--- Exercise aim ---
Starting at the line that has "Where should I" and ending after the last line of the records, rescale these lines by writing them all out again, requests included. Multiply each coordinate in the answers by 1.5, round to whole numbers with halves rounded up, keep every other number unchanged, and leave the pictures out.

-------

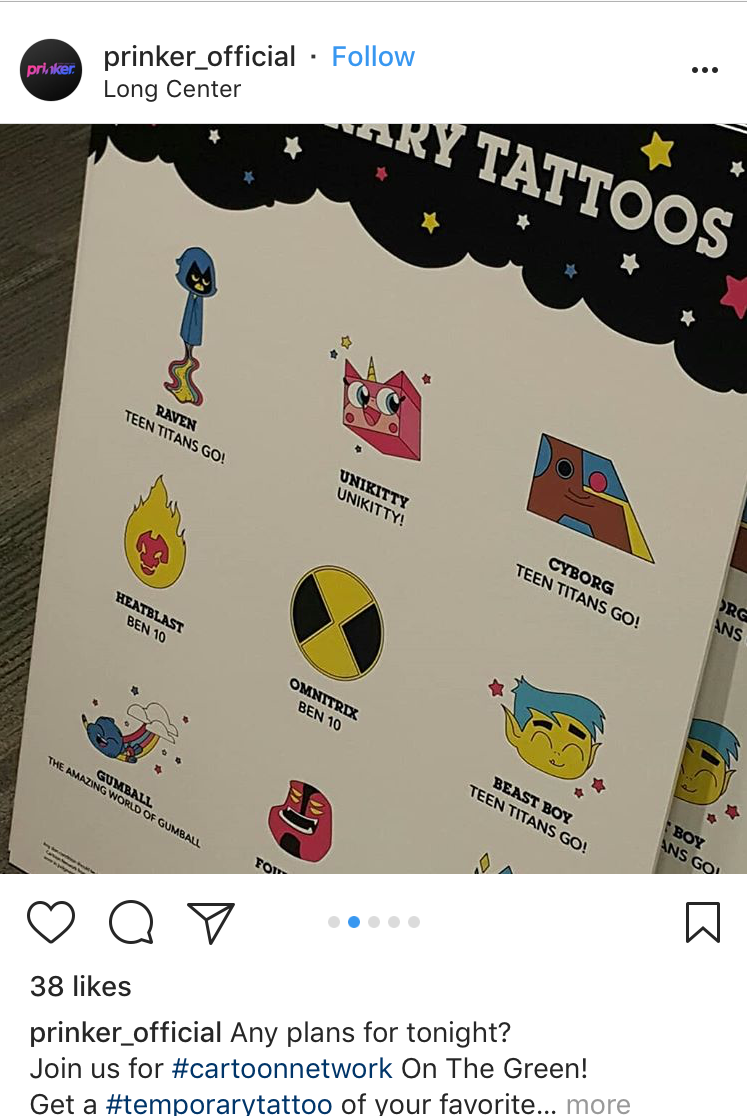Tap the fourth carousel page dot
The width and height of the screenshot is (747, 1116).
[x=394, y=922]
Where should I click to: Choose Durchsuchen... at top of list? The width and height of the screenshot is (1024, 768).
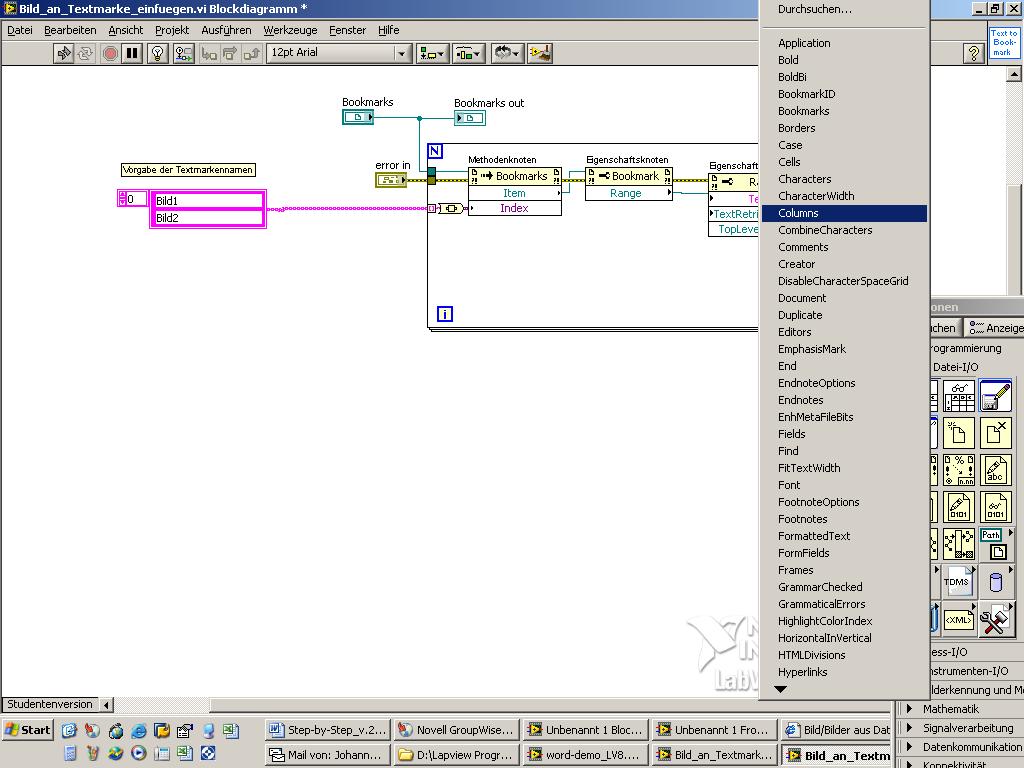(x=815, y=9)
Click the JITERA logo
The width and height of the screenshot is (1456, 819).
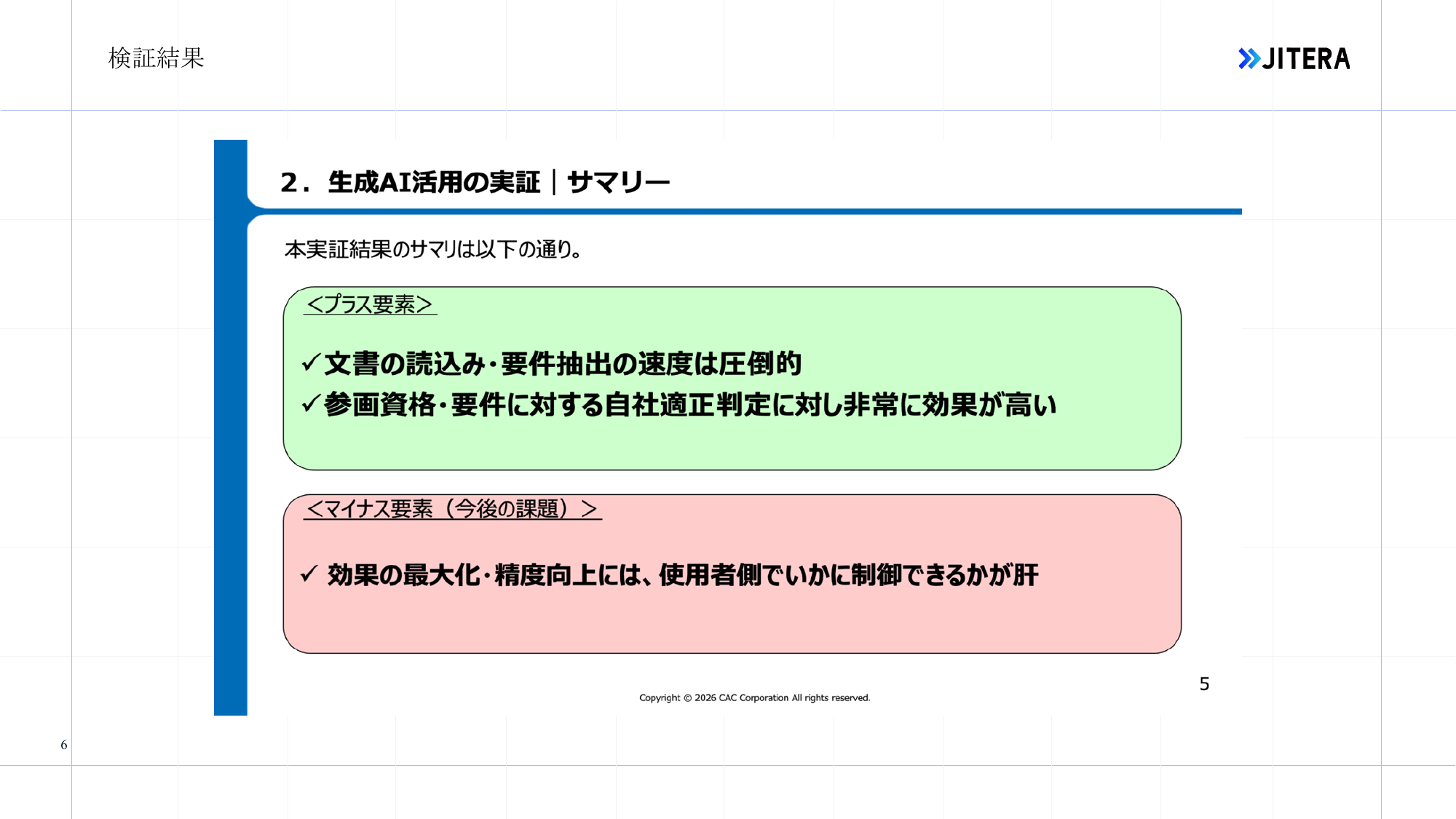coord(1294,58)
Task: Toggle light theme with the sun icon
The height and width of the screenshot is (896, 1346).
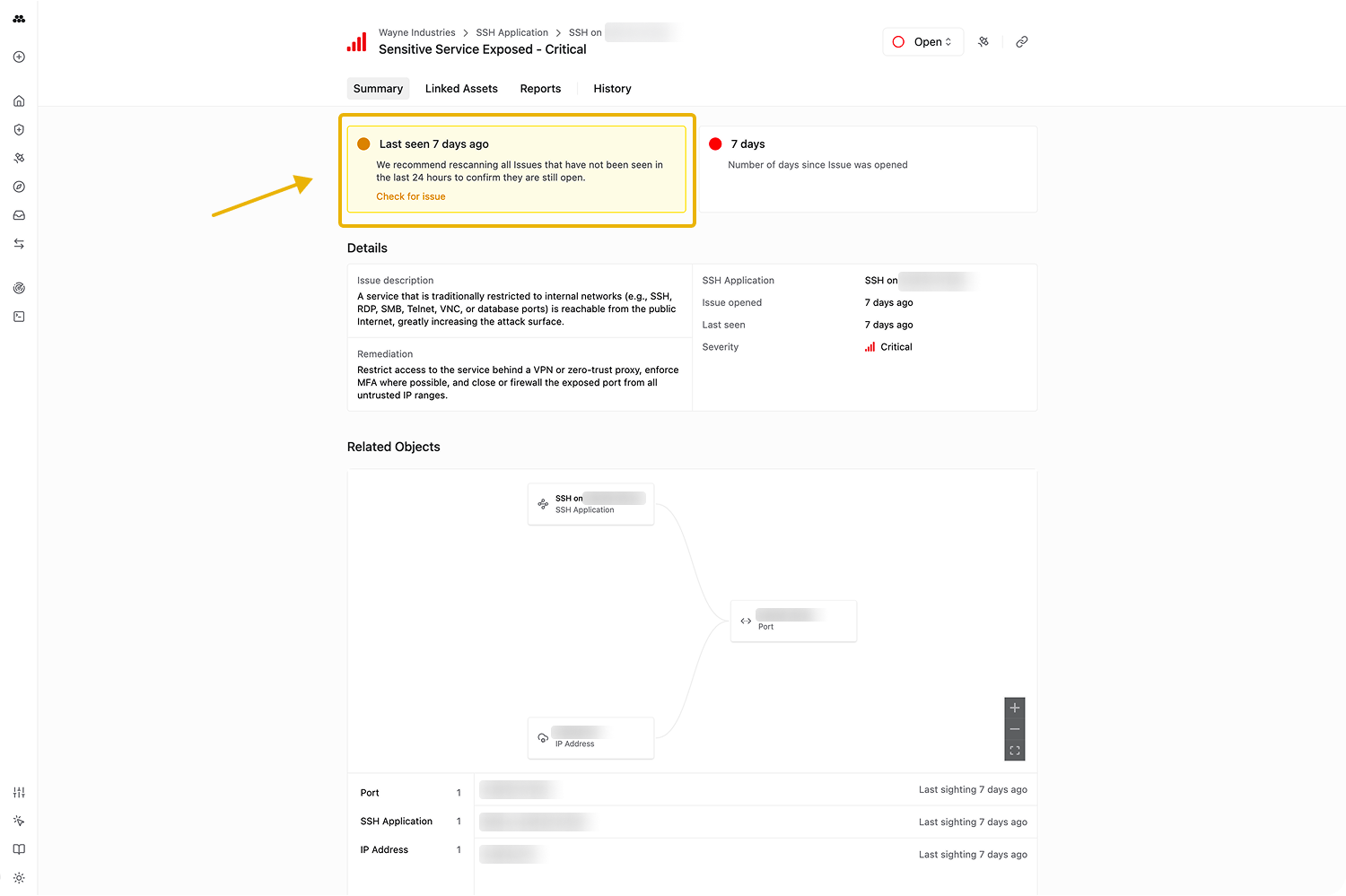Action: pyautogui.click(x=19, y=878)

-------

--- Written reply ---
Where should I click to: Choose Durchsuchen... at top of list? The width and height of the screenshot is (1024, 768).
(x=1223, y=14)
Click the JITERA logo
The width and height of the screenshot is (1456, 819).
coord(1941,87)
Task: Toggle light theme with the sun icon
The height and width of the screenshot is (896, 1346).
Action: pyautogui.click(x=29, y=1317)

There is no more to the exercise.